A aprovação das duas primeiras vacinas contra a covid-19 no Brasil é um momento histórico, que será lembrado como passo decisivo para a erradicação da doença entre nós. As decisões da Agência Nacional de Vigilância Sanitária (Anvisa), que cumpriu seu papel de analisar tecnicamente a questão, são, porém, um ponto de partida. Para que todo esse esforço, tantas vezes atrapalhado pelo próprio governo federal, faça algum sentido, é preciso agora garantir que todos os brasileiros recebam a proteção, cumprindo rigorosamente a ordem de prioridades ditada pelos parâmetros da ciência.

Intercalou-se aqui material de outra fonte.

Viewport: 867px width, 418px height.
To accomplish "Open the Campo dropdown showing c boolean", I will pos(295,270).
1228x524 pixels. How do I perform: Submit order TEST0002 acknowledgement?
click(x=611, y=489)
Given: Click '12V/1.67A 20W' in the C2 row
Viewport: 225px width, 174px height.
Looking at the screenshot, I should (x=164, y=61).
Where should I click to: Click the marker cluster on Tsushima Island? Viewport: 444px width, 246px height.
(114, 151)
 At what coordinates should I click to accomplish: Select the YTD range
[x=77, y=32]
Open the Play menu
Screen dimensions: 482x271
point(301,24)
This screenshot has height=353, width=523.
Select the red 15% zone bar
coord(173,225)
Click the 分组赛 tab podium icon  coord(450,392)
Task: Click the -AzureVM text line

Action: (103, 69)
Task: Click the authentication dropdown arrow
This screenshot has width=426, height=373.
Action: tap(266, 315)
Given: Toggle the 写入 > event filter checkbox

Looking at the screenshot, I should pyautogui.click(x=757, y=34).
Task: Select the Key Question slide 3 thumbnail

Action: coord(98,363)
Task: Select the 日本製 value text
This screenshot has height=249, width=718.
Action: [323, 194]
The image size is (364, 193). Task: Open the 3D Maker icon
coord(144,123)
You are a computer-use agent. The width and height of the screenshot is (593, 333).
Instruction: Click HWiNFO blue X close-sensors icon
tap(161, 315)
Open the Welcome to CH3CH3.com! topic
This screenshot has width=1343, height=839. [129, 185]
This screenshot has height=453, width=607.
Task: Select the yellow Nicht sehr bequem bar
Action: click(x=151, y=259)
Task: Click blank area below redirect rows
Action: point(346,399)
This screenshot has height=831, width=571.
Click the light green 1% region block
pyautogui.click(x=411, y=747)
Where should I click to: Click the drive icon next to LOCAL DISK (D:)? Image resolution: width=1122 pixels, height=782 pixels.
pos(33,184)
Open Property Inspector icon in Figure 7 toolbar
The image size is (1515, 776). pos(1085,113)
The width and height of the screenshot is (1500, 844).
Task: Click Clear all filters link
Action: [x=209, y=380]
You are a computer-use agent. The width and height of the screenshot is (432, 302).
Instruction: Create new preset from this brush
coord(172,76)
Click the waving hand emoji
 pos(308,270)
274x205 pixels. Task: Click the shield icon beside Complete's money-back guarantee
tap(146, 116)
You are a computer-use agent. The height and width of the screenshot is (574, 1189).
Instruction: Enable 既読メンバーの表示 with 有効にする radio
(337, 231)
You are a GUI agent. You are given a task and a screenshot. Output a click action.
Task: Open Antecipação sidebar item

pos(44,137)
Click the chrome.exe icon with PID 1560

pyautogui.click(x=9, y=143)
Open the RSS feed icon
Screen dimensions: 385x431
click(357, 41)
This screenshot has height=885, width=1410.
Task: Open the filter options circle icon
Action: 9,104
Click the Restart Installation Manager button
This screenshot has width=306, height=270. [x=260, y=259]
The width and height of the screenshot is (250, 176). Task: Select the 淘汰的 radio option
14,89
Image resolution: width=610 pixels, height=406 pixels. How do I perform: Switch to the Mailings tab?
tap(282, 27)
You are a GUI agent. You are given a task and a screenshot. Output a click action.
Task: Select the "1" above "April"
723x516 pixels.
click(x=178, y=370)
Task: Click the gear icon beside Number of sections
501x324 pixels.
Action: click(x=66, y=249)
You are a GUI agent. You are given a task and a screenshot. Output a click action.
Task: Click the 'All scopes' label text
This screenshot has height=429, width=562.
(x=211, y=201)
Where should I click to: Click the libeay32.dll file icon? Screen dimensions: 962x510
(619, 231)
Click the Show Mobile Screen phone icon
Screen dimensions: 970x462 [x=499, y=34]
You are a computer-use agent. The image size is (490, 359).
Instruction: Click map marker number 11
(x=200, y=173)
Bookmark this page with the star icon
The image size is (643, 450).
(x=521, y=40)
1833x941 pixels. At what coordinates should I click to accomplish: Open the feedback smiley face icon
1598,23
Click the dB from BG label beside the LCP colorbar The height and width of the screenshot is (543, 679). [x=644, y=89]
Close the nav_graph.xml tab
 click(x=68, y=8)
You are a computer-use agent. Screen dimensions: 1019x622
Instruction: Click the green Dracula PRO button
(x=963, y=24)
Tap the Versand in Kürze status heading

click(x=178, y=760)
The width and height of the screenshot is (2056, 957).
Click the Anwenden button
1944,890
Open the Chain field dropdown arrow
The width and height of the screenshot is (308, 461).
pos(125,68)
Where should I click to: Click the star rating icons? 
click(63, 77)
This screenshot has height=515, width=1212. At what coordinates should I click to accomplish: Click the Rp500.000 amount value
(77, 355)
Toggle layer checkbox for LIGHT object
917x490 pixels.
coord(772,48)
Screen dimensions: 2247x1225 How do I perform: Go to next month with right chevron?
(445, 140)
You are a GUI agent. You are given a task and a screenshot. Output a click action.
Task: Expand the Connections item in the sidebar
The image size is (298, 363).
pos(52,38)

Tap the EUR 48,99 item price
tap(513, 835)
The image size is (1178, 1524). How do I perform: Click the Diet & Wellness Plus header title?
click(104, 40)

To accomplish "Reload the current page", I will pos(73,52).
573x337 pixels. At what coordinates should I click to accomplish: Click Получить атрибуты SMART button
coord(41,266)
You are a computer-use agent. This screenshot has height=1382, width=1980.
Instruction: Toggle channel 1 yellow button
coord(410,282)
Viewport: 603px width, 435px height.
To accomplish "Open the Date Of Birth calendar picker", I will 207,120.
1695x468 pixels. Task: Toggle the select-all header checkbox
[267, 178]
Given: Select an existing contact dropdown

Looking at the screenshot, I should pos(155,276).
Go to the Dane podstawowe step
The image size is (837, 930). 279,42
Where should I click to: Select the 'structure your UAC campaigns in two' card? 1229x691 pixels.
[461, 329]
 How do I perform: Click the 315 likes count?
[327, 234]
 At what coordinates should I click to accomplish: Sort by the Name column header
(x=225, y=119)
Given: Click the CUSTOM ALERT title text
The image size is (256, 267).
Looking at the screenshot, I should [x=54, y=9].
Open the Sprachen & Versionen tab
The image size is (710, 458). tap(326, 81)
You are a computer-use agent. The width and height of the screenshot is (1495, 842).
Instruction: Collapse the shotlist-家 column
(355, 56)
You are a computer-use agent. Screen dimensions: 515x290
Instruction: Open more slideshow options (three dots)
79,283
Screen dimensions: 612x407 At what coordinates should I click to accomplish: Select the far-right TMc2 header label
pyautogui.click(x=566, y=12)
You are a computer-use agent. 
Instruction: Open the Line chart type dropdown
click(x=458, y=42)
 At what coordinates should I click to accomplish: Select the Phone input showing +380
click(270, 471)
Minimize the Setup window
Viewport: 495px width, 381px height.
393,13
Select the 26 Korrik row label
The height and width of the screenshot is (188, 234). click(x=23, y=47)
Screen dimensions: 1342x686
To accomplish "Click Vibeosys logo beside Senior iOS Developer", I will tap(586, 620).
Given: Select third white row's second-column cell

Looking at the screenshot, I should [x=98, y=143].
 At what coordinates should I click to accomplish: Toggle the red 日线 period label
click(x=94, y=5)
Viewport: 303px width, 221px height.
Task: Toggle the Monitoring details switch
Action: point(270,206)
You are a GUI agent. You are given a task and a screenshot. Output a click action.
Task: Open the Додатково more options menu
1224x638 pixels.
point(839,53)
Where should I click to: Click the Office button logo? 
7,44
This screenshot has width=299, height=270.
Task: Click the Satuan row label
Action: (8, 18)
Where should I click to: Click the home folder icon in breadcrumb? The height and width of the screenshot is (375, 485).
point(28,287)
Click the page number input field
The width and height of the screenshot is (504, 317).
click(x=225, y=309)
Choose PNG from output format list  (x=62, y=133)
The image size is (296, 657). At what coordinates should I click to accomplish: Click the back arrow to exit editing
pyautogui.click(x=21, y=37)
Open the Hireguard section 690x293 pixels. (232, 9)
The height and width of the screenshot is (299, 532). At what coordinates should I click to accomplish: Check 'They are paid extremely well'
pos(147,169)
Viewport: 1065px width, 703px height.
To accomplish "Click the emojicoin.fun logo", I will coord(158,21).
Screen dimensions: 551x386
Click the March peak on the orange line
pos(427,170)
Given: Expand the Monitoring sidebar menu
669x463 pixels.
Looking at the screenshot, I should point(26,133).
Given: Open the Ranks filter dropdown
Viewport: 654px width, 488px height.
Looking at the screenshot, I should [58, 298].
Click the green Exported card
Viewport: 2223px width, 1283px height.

É ela que nos ensina: diante de uma pandemia dessa dimensão, que só no Brasil já ceifou mais de 209 mil vidas, o coletivo se impõe ao individual, conforme lembrou, com propriedade, o vice-presidente da República, Hamilton Mourão, uma voz lúcida em meio a tantas hesitações, omissões e bravatas do governo federal.
Os brasileiros já poderiam, a exemplo dos cidadãos de dezenas de outros países, estar sendo imunizados há semanas, não fosse a falta de planejamento e de cuidado de autoridades cuja função primeira deveria ser a de cuidar das pessoas.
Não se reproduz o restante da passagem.